** Start of Source **
Message par jocarelo le Lun 06 Fév 2012, 12:12

Rory Gallagher: He Lived, Loved, and Died with the Blues

- by PATRICK KENNEDY

"Worldwide his albums have sold millions and his concerts have gone into the pantheon of rock history. Rory Gallagher was born in Ballyshannon, Co. Donegal, on March 2, 1948, and moved with his family to Cork when he was still a child. His brother Donal can remember him tuning into American radio stations to search out blues music when he was aged just six. He recalls: "My father was a musician and when Rory asked for a guitar my parents sent off for one through a catalogue and received what was almost a toy guitar, but Rory at the age of eight was able to pick out chords on it. Later, when we moved to Cork he got a proper acoustic guitar and then an electric one.”

Rory’s first attempts at a band were with school friends, with whom he played in local concert halls. He joined The Fontana Showband at only 15 years of age, which was unheard of at the time. Showbands dominated the Irish music scene in the 1960s and Rory simply loved to play. Rory reformed the band into a beat group called The Impact. While in London heading for Hamburg that band split, and with the remnants - the drummer and the bass player - Rory formed a three-piece called Together and fulfilled the engagement.

In those days Hamburg had an interesting pop culture. The centre was the Star Club where the Beatles earned their experience as a live band. The owner contracted English bands who played for a nickel and turned the place upside down. Strange thing was that the owner was only interested in bands with at least four members. In the summer 1965, Rory's trio tried out in Hamburg. When they arrived in the port city and the Star Club owner asked where the fourth member was, Rory said, "Oh, the piano player got sick, he couldn't come."

When he returned to Cork, Rory stuck to the three-piece format and formed his first power blues trio, Taste, in 1966. Once Taste had established its Cork credentials, Rory relocated the band's base to Belfast in 1967. This city was to act as a springboard for an assault on the London club scene before both Cream and the Jimi Hendrix Experience.

Ireland has a unique place in the Gallagher legend. During the rhythm-and-blues explosion of the mid-1960s Rory and his band Taste lived in Ireland and refined their sound before going on to take Europe by storm. Taste went through a number of line-ups before settling on that of Gallagher on guitar and vocals. After a recording try-out for Polydor records, Rory was obliged to bring in a new rhythm section, with John Wilson (drums, ex-Them) and Richard McCracken (bass). This line up of Taste recorded two studio albums "Taste" and "On the Boards" (both made the Billboard charts).
** End of Source **
** Start of Entries shown **
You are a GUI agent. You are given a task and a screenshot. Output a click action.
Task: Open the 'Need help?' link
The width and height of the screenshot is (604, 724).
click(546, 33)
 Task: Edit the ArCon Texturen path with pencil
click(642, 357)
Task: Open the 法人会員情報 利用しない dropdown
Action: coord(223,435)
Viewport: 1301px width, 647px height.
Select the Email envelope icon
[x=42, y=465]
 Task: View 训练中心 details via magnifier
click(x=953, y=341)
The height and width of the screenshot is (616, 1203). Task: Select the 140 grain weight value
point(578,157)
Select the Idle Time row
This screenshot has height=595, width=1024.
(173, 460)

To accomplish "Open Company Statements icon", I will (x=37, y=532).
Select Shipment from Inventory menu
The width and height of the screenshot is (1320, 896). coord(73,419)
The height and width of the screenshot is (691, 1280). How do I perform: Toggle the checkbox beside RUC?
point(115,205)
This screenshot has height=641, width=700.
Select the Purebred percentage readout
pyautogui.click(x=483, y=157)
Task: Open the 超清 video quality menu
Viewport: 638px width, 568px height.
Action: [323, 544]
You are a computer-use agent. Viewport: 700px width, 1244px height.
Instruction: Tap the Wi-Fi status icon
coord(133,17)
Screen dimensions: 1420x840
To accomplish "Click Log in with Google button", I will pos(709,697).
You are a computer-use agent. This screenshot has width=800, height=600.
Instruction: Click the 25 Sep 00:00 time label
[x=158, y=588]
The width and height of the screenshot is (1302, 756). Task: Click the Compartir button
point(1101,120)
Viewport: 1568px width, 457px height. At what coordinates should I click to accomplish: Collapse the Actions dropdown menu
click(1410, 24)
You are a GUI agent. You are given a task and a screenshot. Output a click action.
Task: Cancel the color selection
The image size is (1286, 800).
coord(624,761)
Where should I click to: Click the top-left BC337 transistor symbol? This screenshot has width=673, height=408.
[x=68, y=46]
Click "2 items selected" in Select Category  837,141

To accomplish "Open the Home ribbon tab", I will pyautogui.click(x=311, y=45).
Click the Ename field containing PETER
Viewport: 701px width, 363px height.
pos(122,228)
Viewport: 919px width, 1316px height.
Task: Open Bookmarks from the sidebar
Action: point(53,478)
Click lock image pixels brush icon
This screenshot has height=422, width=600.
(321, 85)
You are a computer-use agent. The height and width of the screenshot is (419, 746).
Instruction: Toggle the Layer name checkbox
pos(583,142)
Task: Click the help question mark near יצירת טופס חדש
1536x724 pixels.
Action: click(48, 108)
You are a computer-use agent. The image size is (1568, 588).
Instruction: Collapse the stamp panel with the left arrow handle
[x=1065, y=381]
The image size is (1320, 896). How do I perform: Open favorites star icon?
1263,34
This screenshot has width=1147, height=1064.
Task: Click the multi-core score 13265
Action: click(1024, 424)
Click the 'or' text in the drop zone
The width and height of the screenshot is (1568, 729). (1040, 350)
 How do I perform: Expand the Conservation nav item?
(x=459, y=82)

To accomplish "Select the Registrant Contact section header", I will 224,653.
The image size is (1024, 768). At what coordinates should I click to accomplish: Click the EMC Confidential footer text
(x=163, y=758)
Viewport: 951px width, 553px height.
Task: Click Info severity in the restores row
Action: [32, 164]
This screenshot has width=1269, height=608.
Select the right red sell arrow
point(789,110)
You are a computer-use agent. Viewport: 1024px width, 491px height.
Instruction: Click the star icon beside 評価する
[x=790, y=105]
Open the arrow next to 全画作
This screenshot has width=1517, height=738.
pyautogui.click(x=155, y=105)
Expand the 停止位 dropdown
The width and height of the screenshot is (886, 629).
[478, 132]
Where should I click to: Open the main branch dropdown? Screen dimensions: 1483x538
** End of Entries shown **
▶ Stated task 1
According to the Rory Gallagher article, how old was Gallagher when he joined The Fontana Showband?
▶ Stated task 2
Print everything in the Rory Gallagher article from "When he returned" down to "Jimi Hendrix Experience.".
The items come from a separate source that has no connection to the Rory Gallagher article.

▶ Full response 1
He was 15 years old.

▶ Full response 2
When he returned to Cork, Rory stuck to the three-piece format and formed his first power blues trio, Taste, in 1966. Once Taste had established its Cork credentials, Rory relocated the band's base to Belfast in 1967. This city was to act as a springboard for an assault on the London club scene before both Cream and the Jimi Hendrix Experience.